By Tererai Karimakwenda
June 07, 2007


The mining and land giant company Lonrho is reported to be planning to re-invest heavily in Zimbabwe, despite pending legislation aimed at taking over all foreign owned companies, and despite the ongoing human rights abuses by the Mugabe regime. Earlier this week the company announced they would raise about £50 million, but according to the UK Telegraph newspaper, they are now looking to gamble £100m for a planned Zimbabwe investment fund. David Lenigas, an Australian deal-maker engineering a renaissance at Lonrho, is reported to have said: "My vision is that Lonrho puts hundreds of thousands of Zimbabweans back to work with reasonable pay and a future for their families.” But there was no mention of the plans by the government to take over 51% of all the shares of foreign owned companies. And critics say no company should support a brutal regime.

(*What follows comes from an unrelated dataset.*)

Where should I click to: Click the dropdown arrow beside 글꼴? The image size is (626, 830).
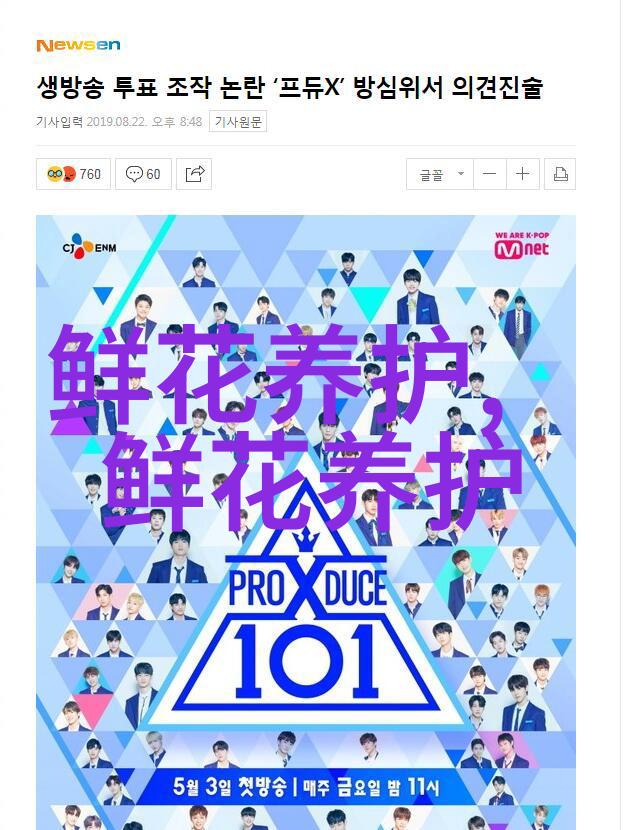pyautogui.click(x=461, y=173)
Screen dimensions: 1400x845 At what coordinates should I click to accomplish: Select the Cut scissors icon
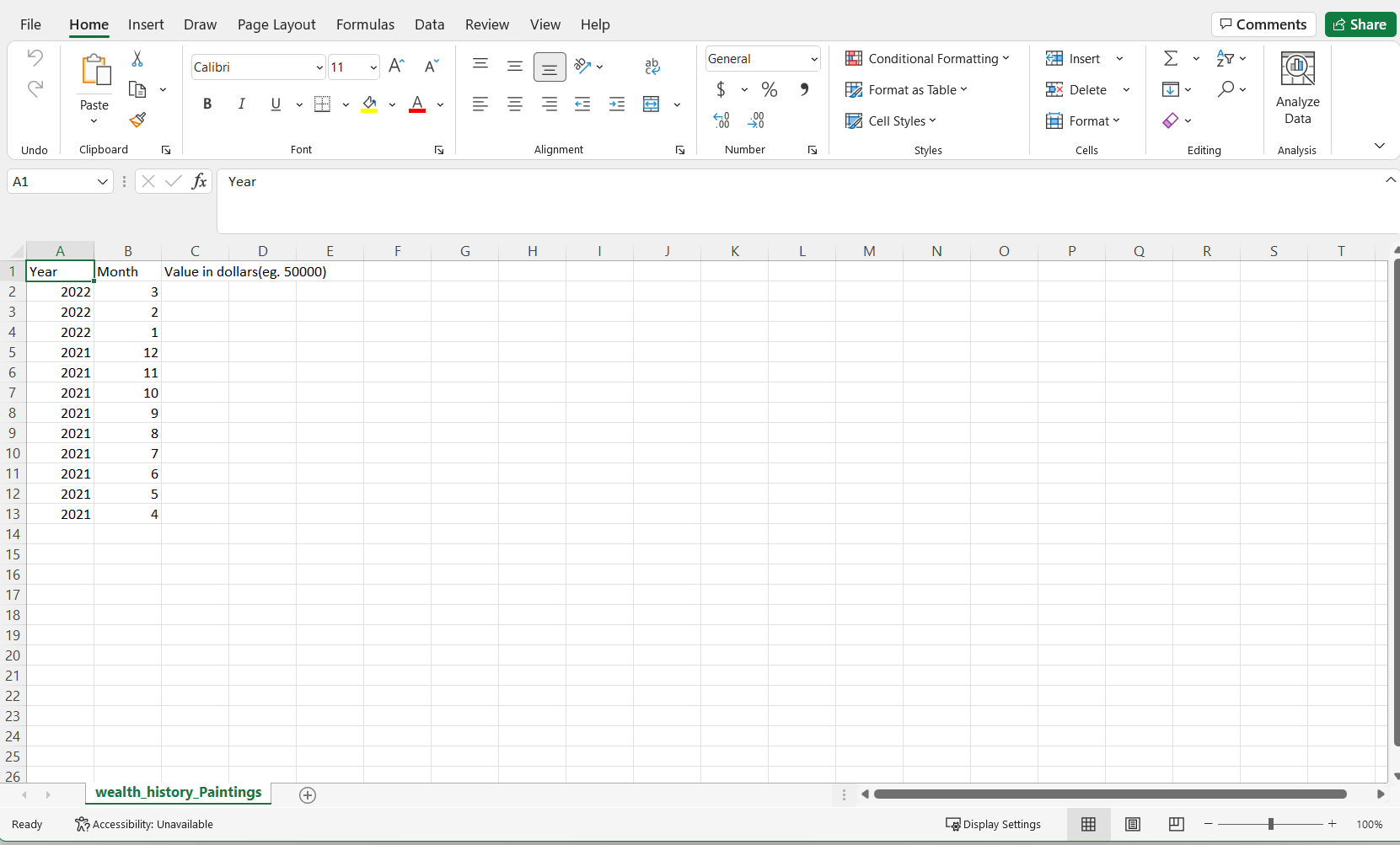pyautogui.click(x=137, y=59)
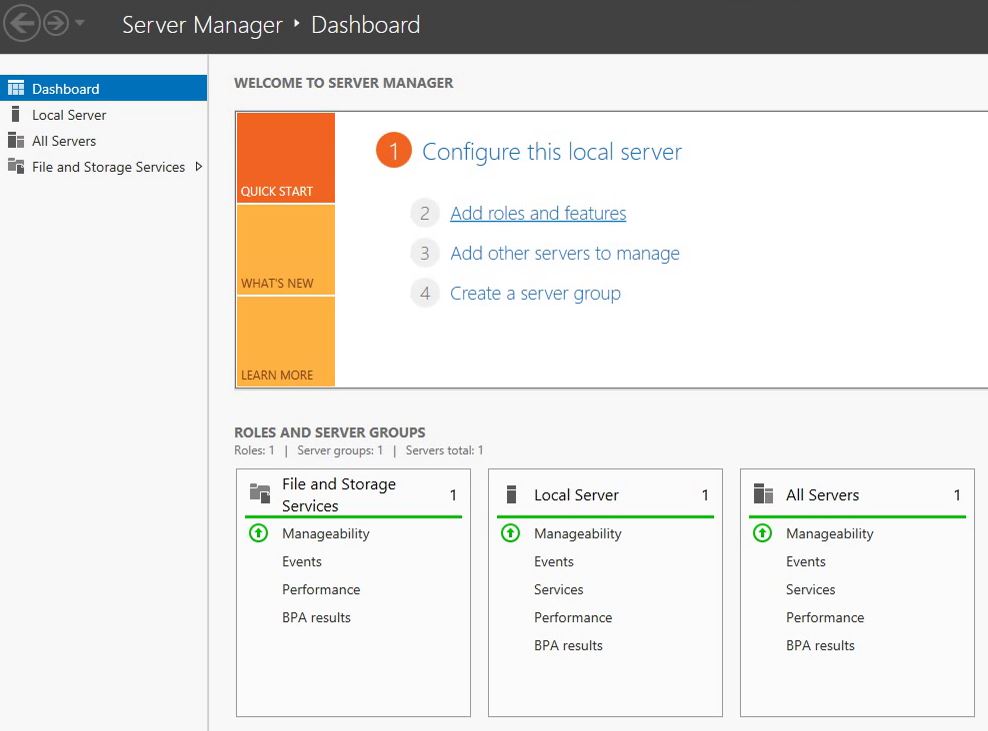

Thea Fourie, an economic analyst for sub-Saharan Africa at Global Insight, believes the Zimbabwean government will probably make exceptions for their friends when plans to nationalise foreign companies are implemented. She said the business takeovers will “basically have a very negative impact on any future investment spending decisions by both foreigners and locals” in Zimbabwe. But she added: “I also have to say that the government will probably have some provisions for some of its friends, basically companies owned by South Africans as well as Chinese.”
Lonrho is clearly quite aware of the risks of doing business in Robert Mugabe’s Zimbabwe. Inflation is officially at 3700% and there are serious shortages of fuel and spare parts. The Telegraph said the company is setting up a separate business called LonZim in which it will probably have a stake of only about 20%, plus a management contract.
For the Mugabe regime the issue is foreign currency. Fourie at Global Insight said: “The Zimbabwe government is going through a severe foreign currency crunch. I would imagine that they would try to in some way to accommodate companies who are willing to invest in their country to keep the foreign exchange flowing from those mining sectors.”
Because of the extreme shortage of foreign currency to purchase fuel, food and many other basic necessities government could be forced to negotiate a resolution of the political and economic crisis that has destroyed the country. Critics say that investment from foreign companies like Lonrho does nothing more than help the regime stay in power.